Let's start with the absurdity that there is a difference between the process in the 5th inning and in the 8th inning. If it makes sense, or doesn't make sense, for a manager to have a potential challenge in one inning then it makes sense in another inning. Replay needs to be mainstreamed to work one way throughout the game.
2. "Whispers From The Clubhouse"
Part of the problem with managers challenging is that by the time they make a decision around challenging, they actually have more information than the umpires do. Then they act as figure-heads based on views neither they nor the umpires have seen, thanks to phone conversations between a coach and a guy in the clubhouse who is watching video.
So now we no longer have the good old-fashioned "I know you won't change the call but I'm gonna get my 2 cents in" arguments, or the pleadings to gather other umps, and see what perspective they might add to the view the manager and ump in question had. Now the manager goes out and stalls until some guy in a clubhouse tells a coach to tell the manager to tell an umpire to ask some guy in New York about it.
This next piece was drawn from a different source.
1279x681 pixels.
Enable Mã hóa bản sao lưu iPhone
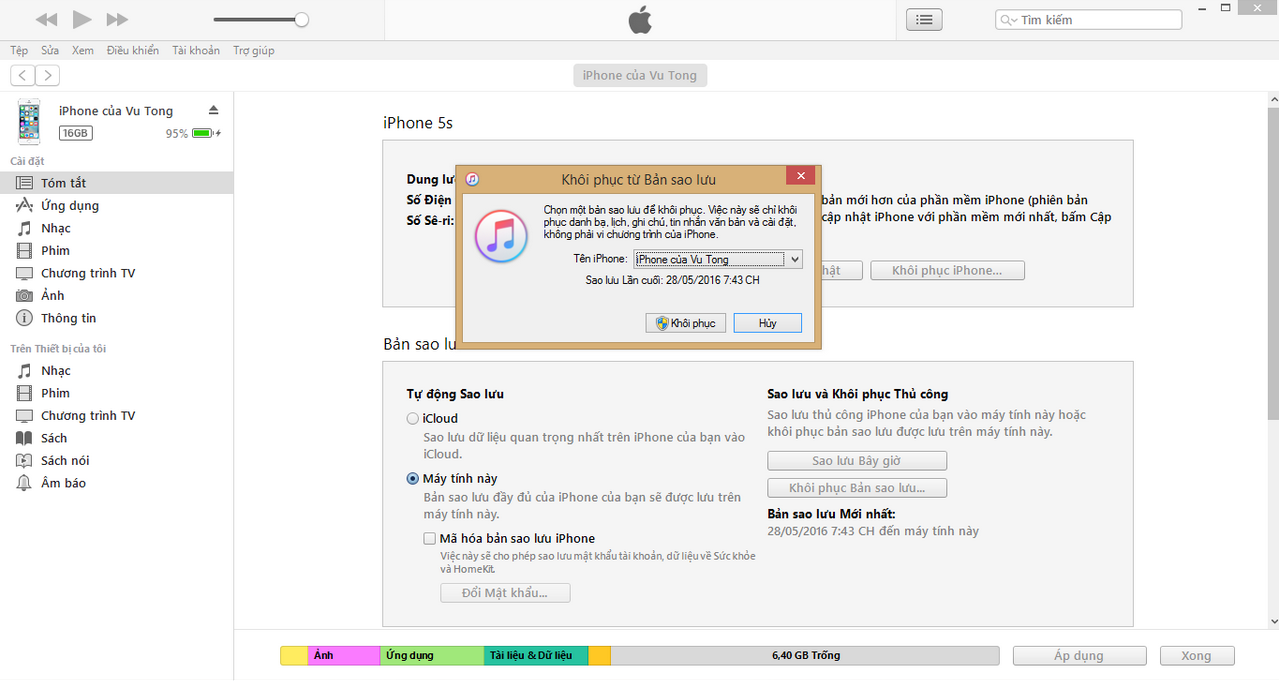click(427, 538)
3. The adjudicators are the last to see what we already know
By the time rulings come down from New York to the crew chief, fans at the stadium watching on a Jumbotron, and viewers of both teams watching telecasts of the game, have seen several replays, formed a conclusive opinion and made a sandwich, while the actual judges in New York, and the real umpiring crew, are not yet ready to rule.
I imagine that while waiting for the ruling, the crew chief is on hold listening to elevator music that is occasionally interrupted by "Your correct call is important to us..." I'm not sure whether calls are ruled on in the order they were received or whether they are recorded for quality control.
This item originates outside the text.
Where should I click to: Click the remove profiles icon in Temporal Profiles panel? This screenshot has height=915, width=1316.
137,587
Ultimately, with the current system weeds are being pulled by the tops
I have always believed that the replay system is largely a way of pulling weeds by the tops instead of from the roots. The root of the problem is that umpires have been insufficiently accountable for making the right calls a high percentage of the time. The current system is a small step in the right direction in that at least umpires are being publicly called out for bad calls, but this small step is being accomplished at the expense of all the inefficiencies and nonsense noted above. Power should stay with the umpires -- and with power should come accountability.
My proposed solution:
I do not think managers should be able to challenge or should have to challenge. I think managers should be able to argue bad calls and to urge umpires to choose to ask for a review -- and "ask for a review" should mean asking a neutral arbitrator located in the press box, who has access to both telecasts and their replays, to review the same replays shown on telecasts and to signal the confirmed or overturned call. From watching countless games on TV I can tell you this is about a 20-30 second process that offers "clear and conclusive evidence of the right call" 95+% of the time.
Umpires can elect to ask for help from upstairs (literally, not figuratively) or they can decline because they are confident their call is correct and that a review is not warranted. However, the stakes should be high for the umps. Umpires should be rated by the league on:
- What percentage of the calls they make are in fact correct?
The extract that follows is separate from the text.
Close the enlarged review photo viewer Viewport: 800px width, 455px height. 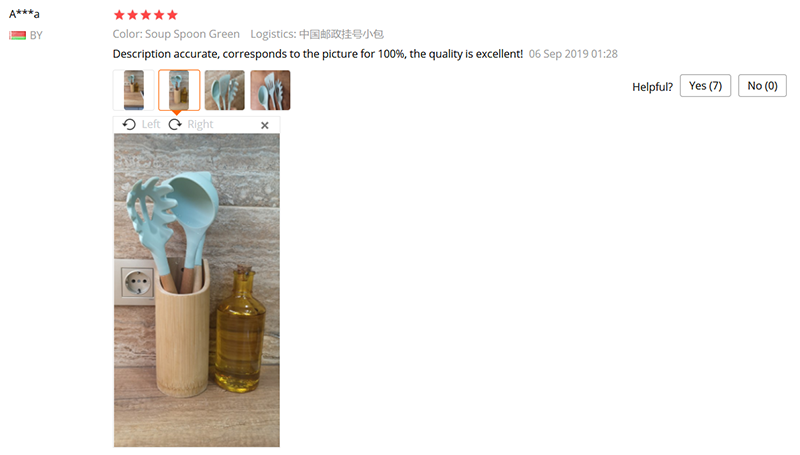coord(265,125)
- What percentage of calls are incorrect but they get it right in the end by allowing for a review?
- What percentage of calls are incorrect and stand as incorrect because they will not allow for a review?
Each ump should get a rating based on these factors and umps who fall below standard, be it on an absolute scale or a curve, should be fired. This gives umps incentive not only to get calls right but also to ask for help when they may be wrong.
Lose the "first to know" clubhouse video guy, lose the "last to know" crew in New York, take the power away from the managers and put the incentive to get it right on the umpires. And let's play ball instead of standing around."